Avukatları dün dinledik, hepsini tebrik ederim. Ancak bu şekilde duyguları ile hukuku karıştırmamaları lazım.
Anonim şirkette görünen ismi ve imar barışı başvurusu müvekkilimi suçlu yapmaz.
Yetkisi olsa da olmasa da hukuken cezai sorumluluğu yoktur. 11 aydır bir baba ve 2 oğlu hapiste, onlar da acı içinde.
Suçtan mağdur olan o kadar aile varken KKTC hükümetinin katılma talebini kabul etmiyoruz, zaten hukuki olarak mümkün değildir. Yeni bir bilirkişi raporu talep ediyoruz.”

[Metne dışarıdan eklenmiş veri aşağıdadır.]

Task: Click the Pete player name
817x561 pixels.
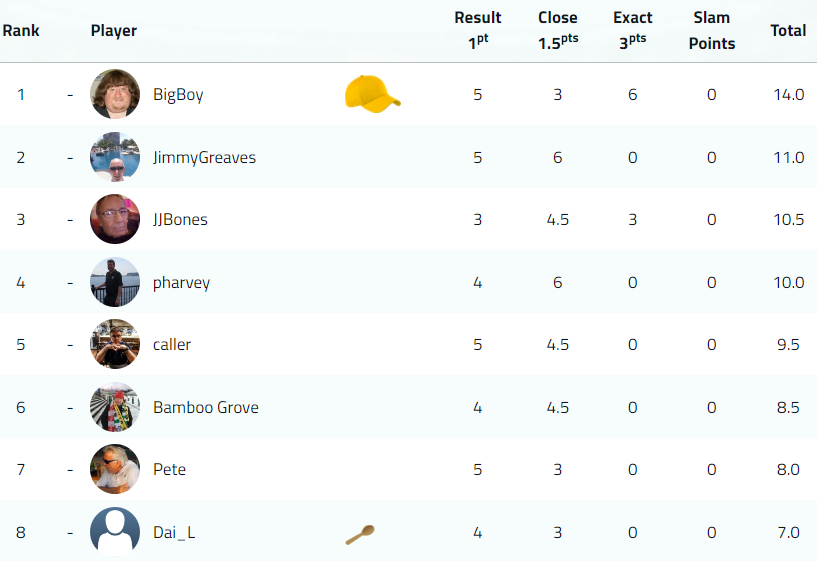Action: pos(169,469)
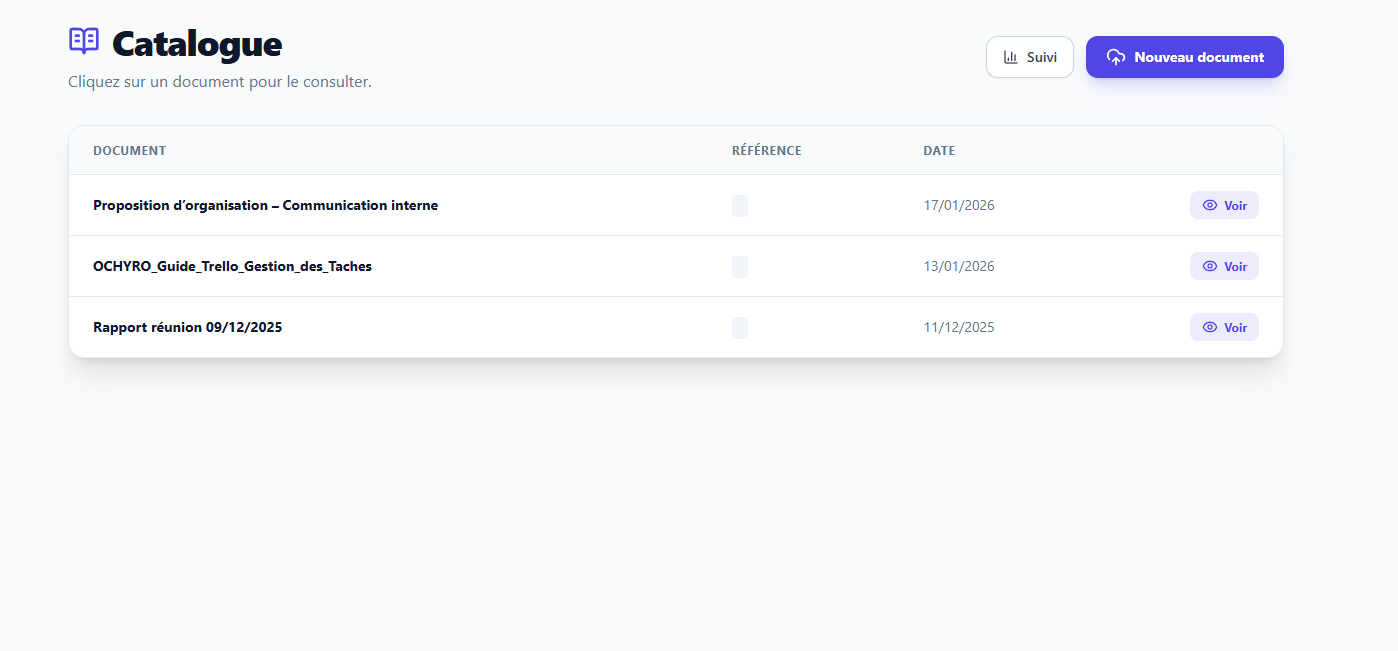Select the bar-chart icon inside the Suivi button

coord(1010,57)
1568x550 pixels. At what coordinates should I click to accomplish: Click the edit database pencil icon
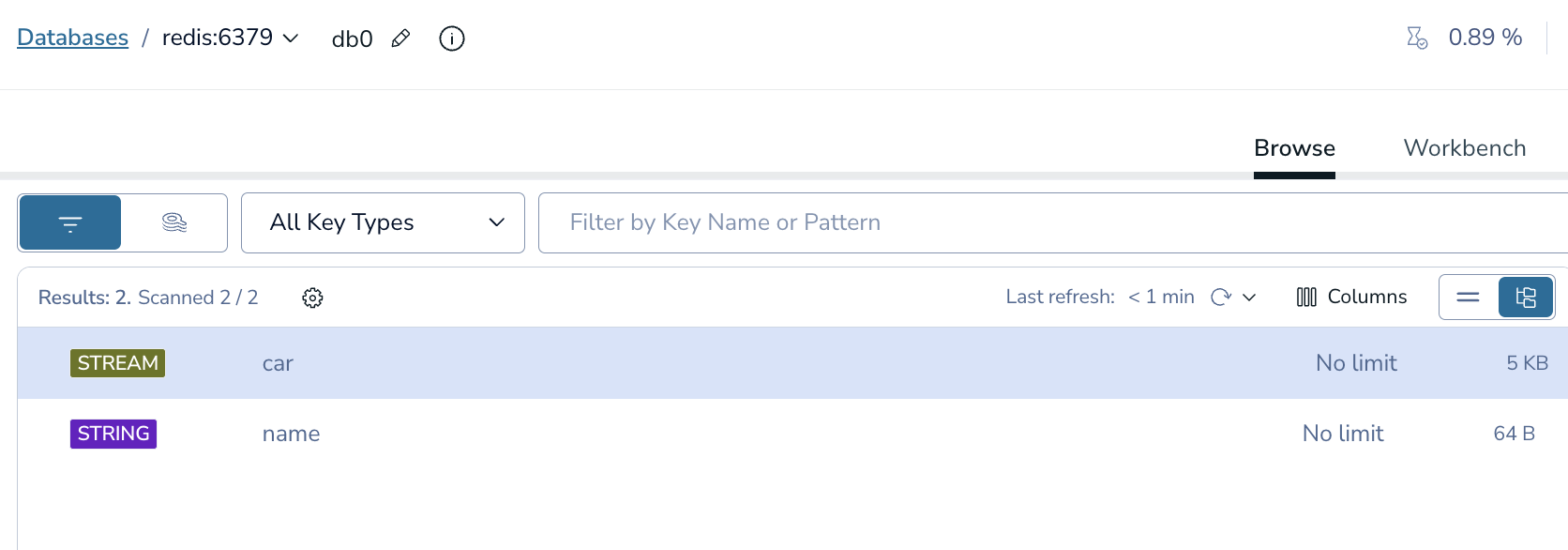point(400,38)
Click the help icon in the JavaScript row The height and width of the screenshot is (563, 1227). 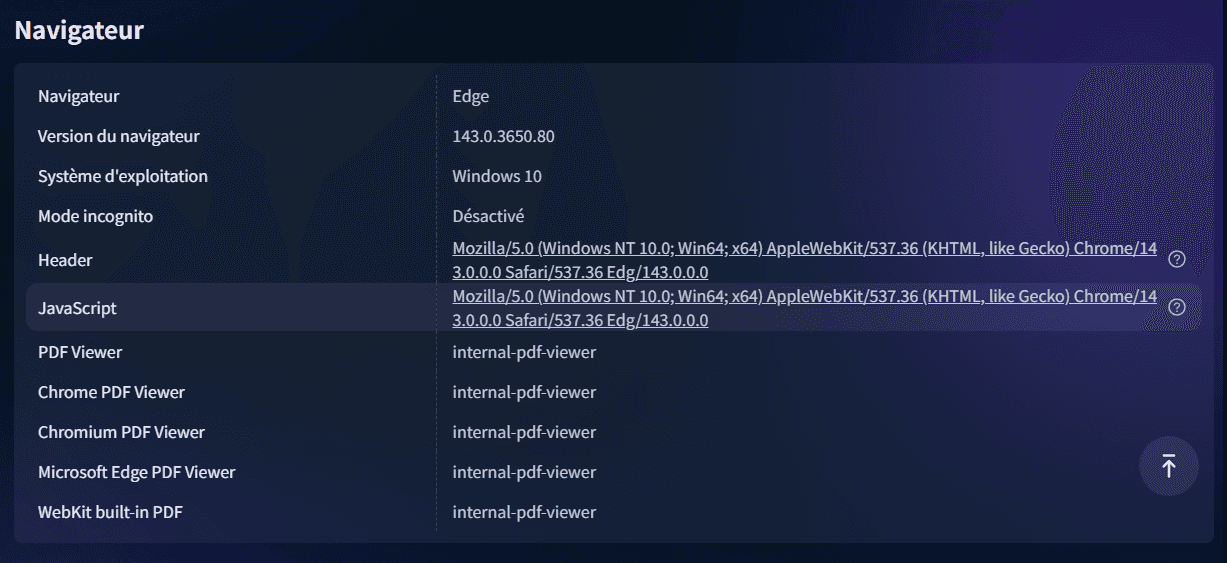tap(1177, 307)
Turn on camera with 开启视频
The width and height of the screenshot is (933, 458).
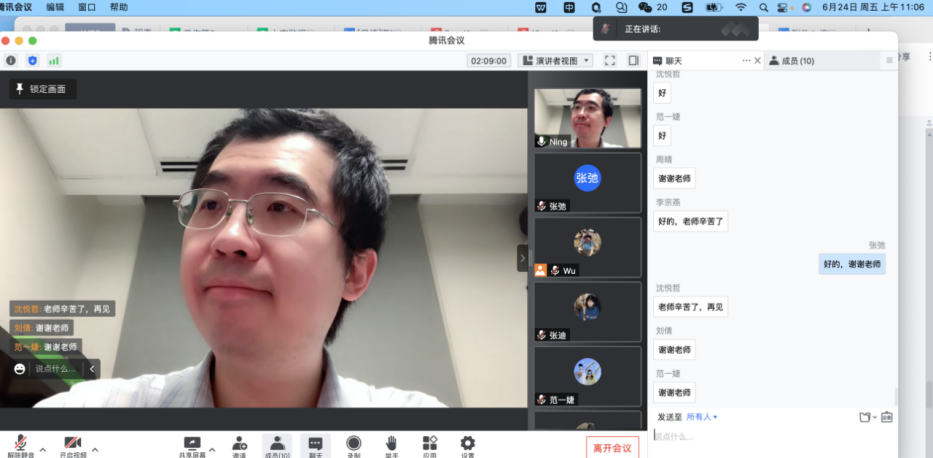[x=71, y=444]
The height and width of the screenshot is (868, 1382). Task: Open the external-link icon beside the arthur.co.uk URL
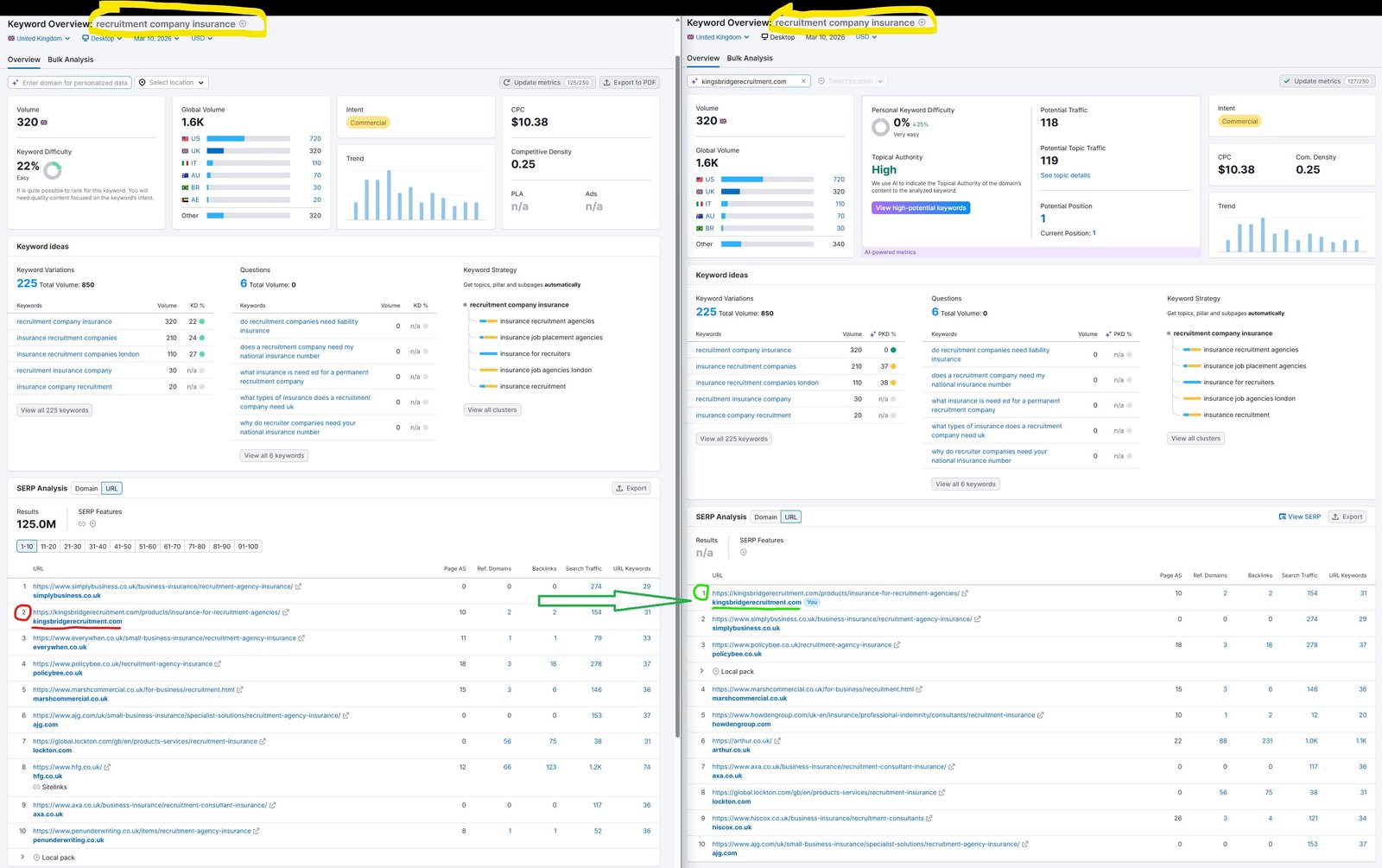click(777, 741)
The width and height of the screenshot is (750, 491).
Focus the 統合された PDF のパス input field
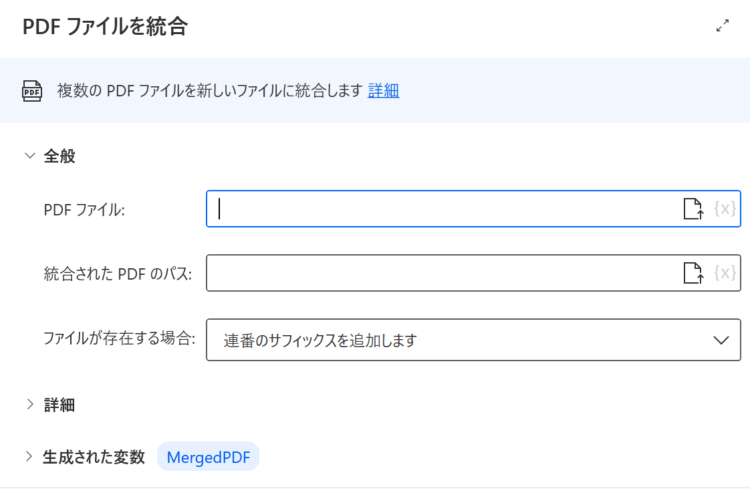[445, 273]
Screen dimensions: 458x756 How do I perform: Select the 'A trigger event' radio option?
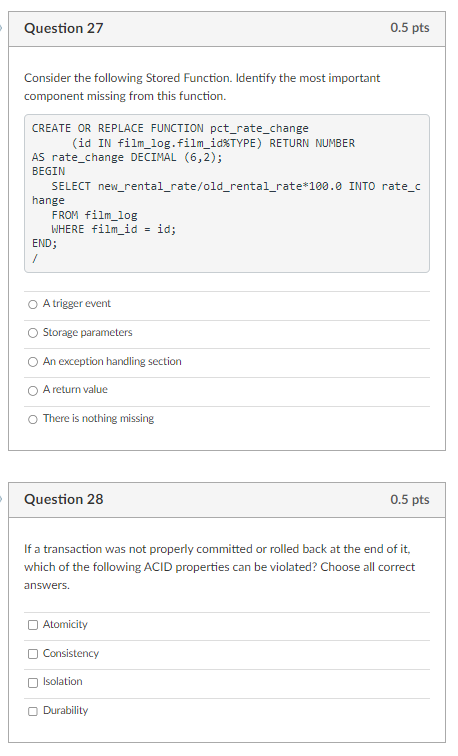tap(33, 304)
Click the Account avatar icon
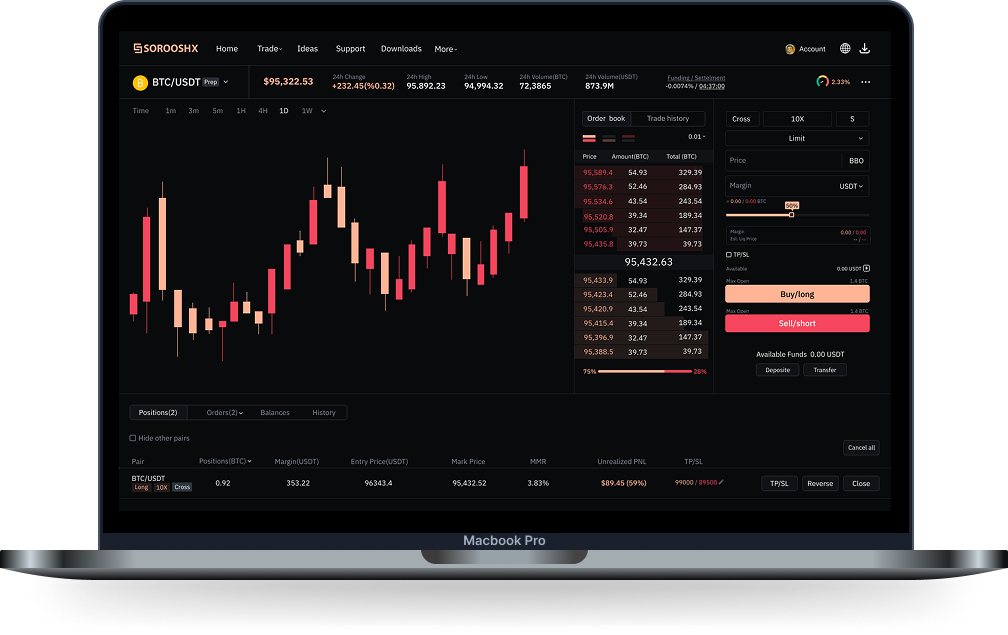 [790, 49]
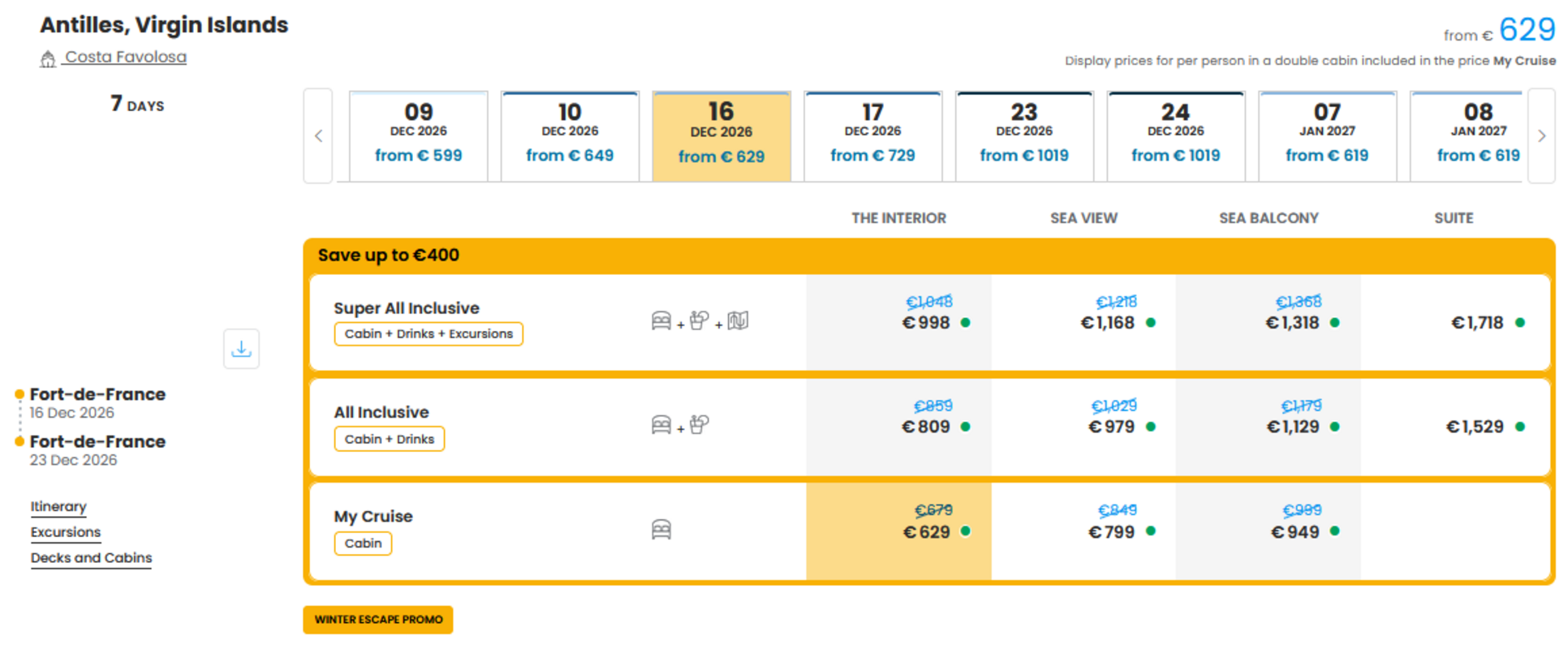The width and height of the screenshot is (1568, 649).
Task: Click the cabin bed icon in Super All Inclusive row
Action: click(661, 321)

Mehmet Fatih Bozkurt’un avukatlarından Avukat Raşit Yılmaz:
“Şirket anlamında herhangi bir yetkileri yok. Bunu aynı bir vekalet vermek gibi değerlendirmek lazım. Orada bir hatalar zinciri var. Ben karşı tarafın bizi üniversitelerden alınan raporlarla sıkıştırmasını bekliyordum ama öyle olmadı. Bizi internet haberleri ve sosyal medya baskısıyla sıkıştırmaya çalıştılar.
Benim müvekkilim Mehmet Fatih Bozkurt’un kızı okulunu değiştirmek zorunda kaldı. O kadar baskı var.
Dün buraya çıkan tanıklar da defalarca Mehmet Fatih Bozkurt’un Renault bayisinde olduğunu, orayı yönettiğini söylediler. Babasının oteline gitmeyecek mi tabii ki gidecek yoksa oyar onu babası.
Bir bina evden otele dönmez derseniz yanlış söylersiniz. Sizin dönmez demenizle olmaz, devletin dönmez demesi gerekir. Ben 8 aydır gece gündüz çalıştım. Gerçekten emsal istiyorduk hep birlikte gerçekleri ortaya çıkarmamız lazım.
Adıyaman’da deniz olmadığı için bulunan en yakın yerden kum ve çakıl alınır. Adıyaman’da herkes oradan alıp kullanıyor.
Deprem tüm Türkiye’de oldu. Homojen değildi her yere yayılmış değil. Heterojen bir deprem. 800 metre ilerimizdeki deprem ölçeri kapatmış bir deprem. Adıyaman da daha şiddetli oldu deprem. Bunu bilimsel olarak söylüyorum.
Savcılığın ve KTÜ’nün raporlarında beton kalitesi analizlerinde fark var. Savcılık raporunda 26 çıkan sonuç KTÜ’nün raporunda 7 görülüyor. Bu fark başka hiçbir yerde çıkmaz.
Sanıkların davalara katılması talebine itiraz ediyorum. Bizim bu dava için sanıklara değil uzmanlara ihtiyacımız var.”